The Legend of Zelda: The Wind Waker reveals the existence of a new group of Sages (though the Sages from Ocarina of Time appear as stained-glass windows in the basement of Hyrule Castle) responsible for keeping the evil-repelling power in the Master Sword by praying to the gods in their temples. After being resurrected, Ganondorf immediately attacked those temples and killed their Sages, thus robbing the blade of its magical abilities and protecting himself from it. Link meets the ghosts of these original sages and is tasked with finding their descendants, bringing them to their respective temples, and restoring the power to repel evil to the Master Sword. The Sages of this world are:
 Medli: A young Rito girl and the Sage of Earth, she is the apprentice attendant of Valoo, a powerful dragon and the Sky Spirit. When not serving Valoo, she tends to young Prince Komali and practices her harp, the symbol of the Sage of Earth. Her ancestor Laruto, a Zora, was the original Sage; Laruto teaches Link the Earth God's Lyric and appears to Medli in a vision to inform her of her sacred duty. Medli travels to the Earth Temple with Link, helps him navigate it, and eventually begins offering up her prayers, which restores the energy and edge of the Master Sword. She later reappears as a downloadable player in Hyrule Warriors.
 Makar: A young Korok and the Sage of Wind, he is one of the beloved children of the Great Deku Tree. During the annual Seeding Ceremony, Makar performs a special song on a leafy cello, the symbol of the Sage of Wind. His ancestor Fado, a Kokiri and the original sage, teaches Link the Wind God's Aria to awaken Makar to his destiny. Though Makar is captured in the Wind Temple, Link frees him, and he assists Link and fully restores the power to repel evil to the Master Sword, which manifests as a brilliant glow.

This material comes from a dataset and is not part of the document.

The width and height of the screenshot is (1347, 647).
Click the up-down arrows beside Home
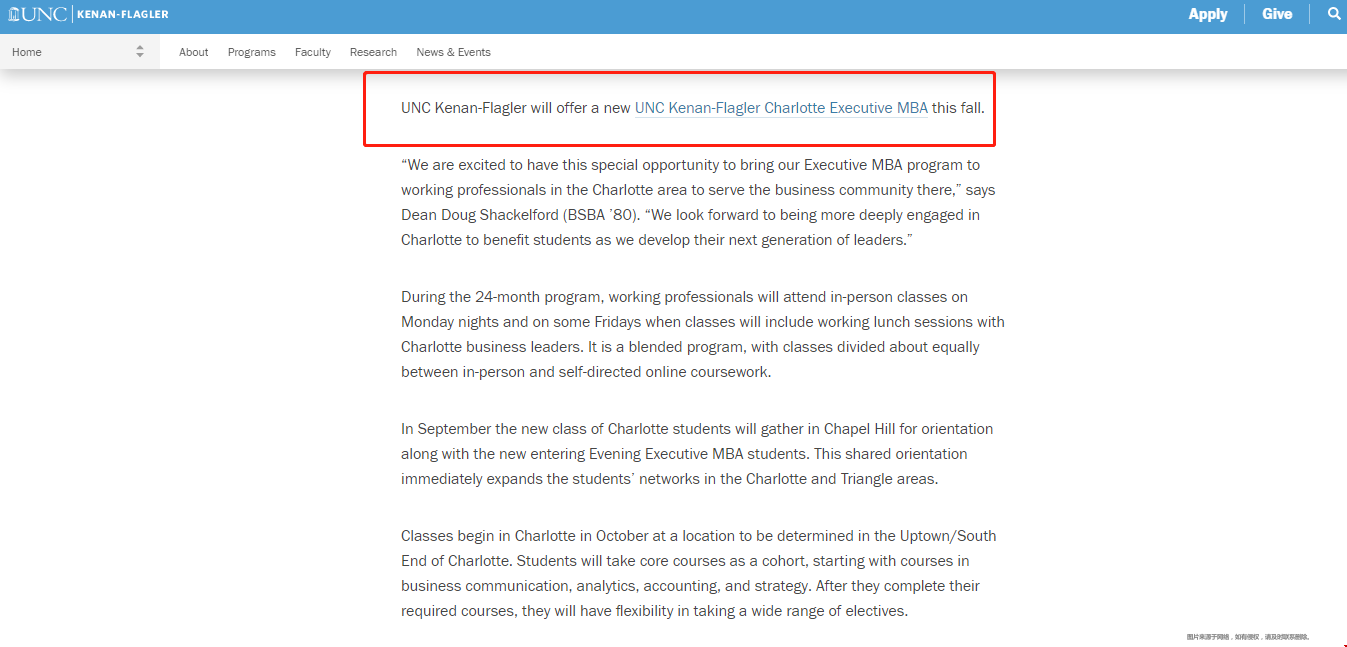click(140, 52)
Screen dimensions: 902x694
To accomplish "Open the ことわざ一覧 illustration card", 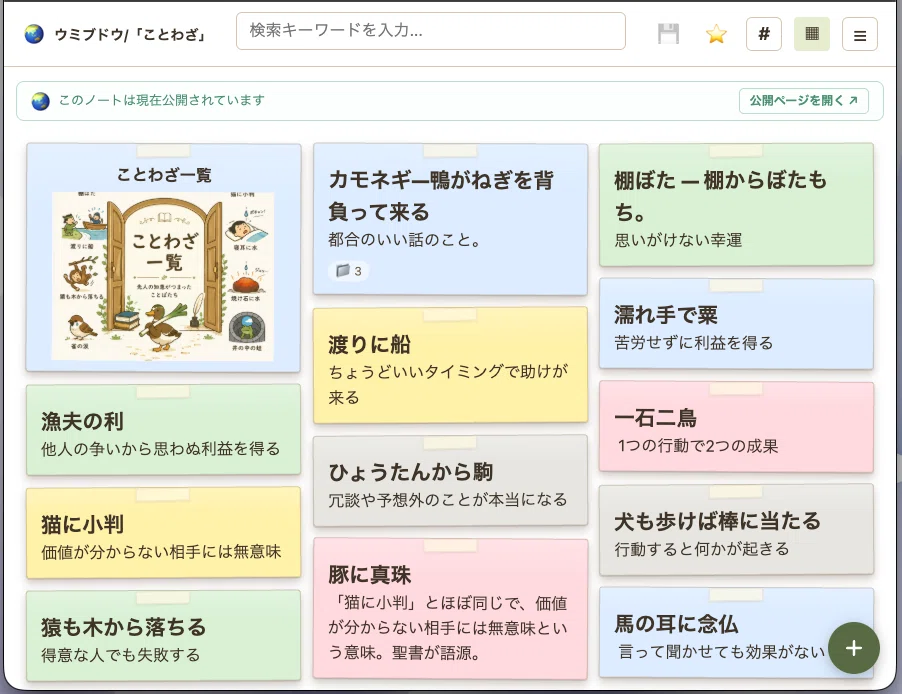I will click(x=163, y=258).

The Legend of Zelda: Twilight Princess establishes a completely different group of Sages, despite taking place relatively soon after the events of Ocarina of Time; this disparity has never been fully explained, although the book Hyrule Historia reveals there are three distinct timelines branching out from the events of Ocarina. These Sages are a group of identical-looking elderly men who are made out of light, and wear Kabuki-like masks, and the keepers of the prison known as Arbiter's Grounds. They attempted to execute Ganondorf for his crimes, but the Triforce of Power gave him immortality, and the wizard killed the Sage of Water and claimed their execution weapon, the Sword of the Sages, for his own. The remaining five Sages used the Mirror of Twilight to banish Ganondorf to the Twilight Realm to protect themselves and Hyrule. During the game's events, the Sages reveal themselves and this story to Link, tasking him with finding the shards of the shattered Mirror to reopen the passage to the Twilight Realm and gain power there to defeat Ganondorf and his minion Zant. The Sages are also the ones who announce Link's companion Midna as the Princess of the Twili people.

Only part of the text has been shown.